Alasan manusia untuk beribadah adalah karena adanya perintah Allah, sementara buah yang dipetika dari ibadah adalah keridhaan Allah dan balasan di akhirat. Ibadah seperti inilah yang dapat menjaga kualitas kehidupan seseorang secara sempurna dan akan tercermin pada seluruh tingkah laku dan perbuatan orang yang bersangkutan.

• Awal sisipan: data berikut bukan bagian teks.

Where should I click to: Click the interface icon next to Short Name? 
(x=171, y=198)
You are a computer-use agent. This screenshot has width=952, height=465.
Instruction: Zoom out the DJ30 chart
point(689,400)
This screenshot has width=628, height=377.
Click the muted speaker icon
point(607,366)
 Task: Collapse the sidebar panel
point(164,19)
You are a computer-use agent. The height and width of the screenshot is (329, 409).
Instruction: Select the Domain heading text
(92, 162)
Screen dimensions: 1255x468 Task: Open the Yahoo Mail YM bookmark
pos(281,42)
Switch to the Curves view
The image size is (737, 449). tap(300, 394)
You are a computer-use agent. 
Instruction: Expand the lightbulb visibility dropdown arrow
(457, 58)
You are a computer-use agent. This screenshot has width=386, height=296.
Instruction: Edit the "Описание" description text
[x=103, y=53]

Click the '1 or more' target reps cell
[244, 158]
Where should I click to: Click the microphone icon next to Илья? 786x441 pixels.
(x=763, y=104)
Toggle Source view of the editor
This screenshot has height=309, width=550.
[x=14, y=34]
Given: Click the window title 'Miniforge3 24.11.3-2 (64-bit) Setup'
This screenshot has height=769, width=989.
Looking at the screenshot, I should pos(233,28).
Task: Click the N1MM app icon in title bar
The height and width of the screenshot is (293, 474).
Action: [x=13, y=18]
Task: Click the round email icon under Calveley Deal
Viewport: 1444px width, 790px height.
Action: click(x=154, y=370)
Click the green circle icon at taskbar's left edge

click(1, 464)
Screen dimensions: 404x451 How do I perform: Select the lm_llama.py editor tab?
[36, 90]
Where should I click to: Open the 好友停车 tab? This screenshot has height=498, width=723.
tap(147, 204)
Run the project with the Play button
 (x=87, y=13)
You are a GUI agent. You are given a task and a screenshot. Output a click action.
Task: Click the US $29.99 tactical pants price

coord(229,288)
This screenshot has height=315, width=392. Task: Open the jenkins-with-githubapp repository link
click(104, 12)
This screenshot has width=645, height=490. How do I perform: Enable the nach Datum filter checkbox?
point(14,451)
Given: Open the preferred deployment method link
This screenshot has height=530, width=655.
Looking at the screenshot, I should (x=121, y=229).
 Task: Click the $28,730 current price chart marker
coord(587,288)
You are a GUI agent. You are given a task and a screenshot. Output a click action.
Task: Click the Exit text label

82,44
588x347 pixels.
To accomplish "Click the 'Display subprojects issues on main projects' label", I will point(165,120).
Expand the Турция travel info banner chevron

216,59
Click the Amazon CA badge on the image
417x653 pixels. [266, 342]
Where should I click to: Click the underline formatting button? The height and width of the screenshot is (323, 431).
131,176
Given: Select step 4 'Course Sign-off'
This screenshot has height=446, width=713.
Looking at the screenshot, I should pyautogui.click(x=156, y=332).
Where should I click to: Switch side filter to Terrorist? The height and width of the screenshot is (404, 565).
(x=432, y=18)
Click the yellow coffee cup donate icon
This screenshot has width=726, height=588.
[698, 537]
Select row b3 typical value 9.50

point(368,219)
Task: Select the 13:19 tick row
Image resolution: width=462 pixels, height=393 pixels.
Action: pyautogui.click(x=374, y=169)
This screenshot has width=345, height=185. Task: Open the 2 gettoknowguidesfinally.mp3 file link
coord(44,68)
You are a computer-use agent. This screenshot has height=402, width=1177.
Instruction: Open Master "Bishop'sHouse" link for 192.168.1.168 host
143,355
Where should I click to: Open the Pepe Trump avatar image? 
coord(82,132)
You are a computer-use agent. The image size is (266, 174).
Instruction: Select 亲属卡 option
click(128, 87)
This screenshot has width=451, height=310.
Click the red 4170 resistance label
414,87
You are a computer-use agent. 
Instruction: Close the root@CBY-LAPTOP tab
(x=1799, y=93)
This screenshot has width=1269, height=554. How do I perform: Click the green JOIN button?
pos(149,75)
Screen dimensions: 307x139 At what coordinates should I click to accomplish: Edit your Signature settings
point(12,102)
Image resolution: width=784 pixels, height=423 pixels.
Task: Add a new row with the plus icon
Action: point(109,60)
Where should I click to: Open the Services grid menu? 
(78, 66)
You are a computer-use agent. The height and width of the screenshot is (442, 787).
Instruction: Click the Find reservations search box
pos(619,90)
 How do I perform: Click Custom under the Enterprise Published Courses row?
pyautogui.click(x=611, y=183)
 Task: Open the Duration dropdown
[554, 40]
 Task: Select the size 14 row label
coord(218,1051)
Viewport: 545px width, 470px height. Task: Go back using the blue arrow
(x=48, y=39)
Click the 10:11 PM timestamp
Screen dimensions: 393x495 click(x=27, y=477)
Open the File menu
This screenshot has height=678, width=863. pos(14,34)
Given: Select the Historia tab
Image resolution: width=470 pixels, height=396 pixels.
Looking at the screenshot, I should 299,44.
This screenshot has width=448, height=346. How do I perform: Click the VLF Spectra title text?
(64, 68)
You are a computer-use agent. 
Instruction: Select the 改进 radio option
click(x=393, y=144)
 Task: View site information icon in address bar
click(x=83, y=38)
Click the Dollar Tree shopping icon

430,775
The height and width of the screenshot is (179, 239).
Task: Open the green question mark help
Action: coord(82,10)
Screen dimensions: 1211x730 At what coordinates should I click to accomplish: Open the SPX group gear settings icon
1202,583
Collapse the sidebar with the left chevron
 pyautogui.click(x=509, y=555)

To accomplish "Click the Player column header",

Said al-Nursi, sang Mufakkir al-‘Ashr (Pemikir Jaman Ini) yang memahami betul arti keikhlasan pernah menyatakan sebagai berikut:
“Wahai diriku! Jika kau tak mau jadi orang yang bodoh dan tolol, maka memberilah dengan nama Allah, ambillah dengan nama Allah, mulailah dengan nama Allah, dan berbuatlah dengan nama Allah… wassalam!”[1]
Keikhlasan adalah tanda orang yang lurus. Orang yang ikhlas tidak akan menempuh jalan yang menyimpang, karena kehidupan rohani seseorang yang ikhlas adalah sebuah kehidupan yang benar-benar lurus dan selalu naik derajatnya ke tingkat yang lebih tinggi. Apalagi, orang-orang ikhlas seperti itu pasti akan selalu menjaga kesucikan dari keikhlasan yang menjadi titik sentral hidup mereka. Tapi alangkah sedikitnya orang-orang yang seperti itu!
Ada satu sosok unik di sepanjang sejarah manusia yang berhasil mencapai puncak keikhlasan tertinggi sehingga tak ada lagi yang lebih tinggi darinya. Sosok istimewa itu adalah Rasulullah Saw.
Betapa tidak?! Rasulullah adalah sosok yang kondisi keikhlasan dan kerendahan hatinya di saat mulai berdakwah sama persis dengan kondisi keikhlasan dan kerendahan hati beliau di saat peristiwa Penaklukan Mekah!
Rasulullah berhasil menaklukkan Mekah melalui jalan damai. Tentu saja hal ini akan kita sepakati jika kita mengenyampingkan beberapa insiden di beberapa sudut Mekah yang tidak dapat kita generalisasi sebagai sebuah penyerangan. Ketika Rasulullah sang Kebanggaan Semesta memasuki kota Mekah yang beberapa tahun sebelumnya beliau pernah diusir darinya, Rasulullah tidak masuk dengan sikap seorang panglima yang baru berhasil menundukkan sebuah kota. Alih-alih Rasulullah justru memasuki Mekah dengan kepala menunduk sampai-sampai nyaris menyentuh punggung bagal yang beliau kendarai.[2]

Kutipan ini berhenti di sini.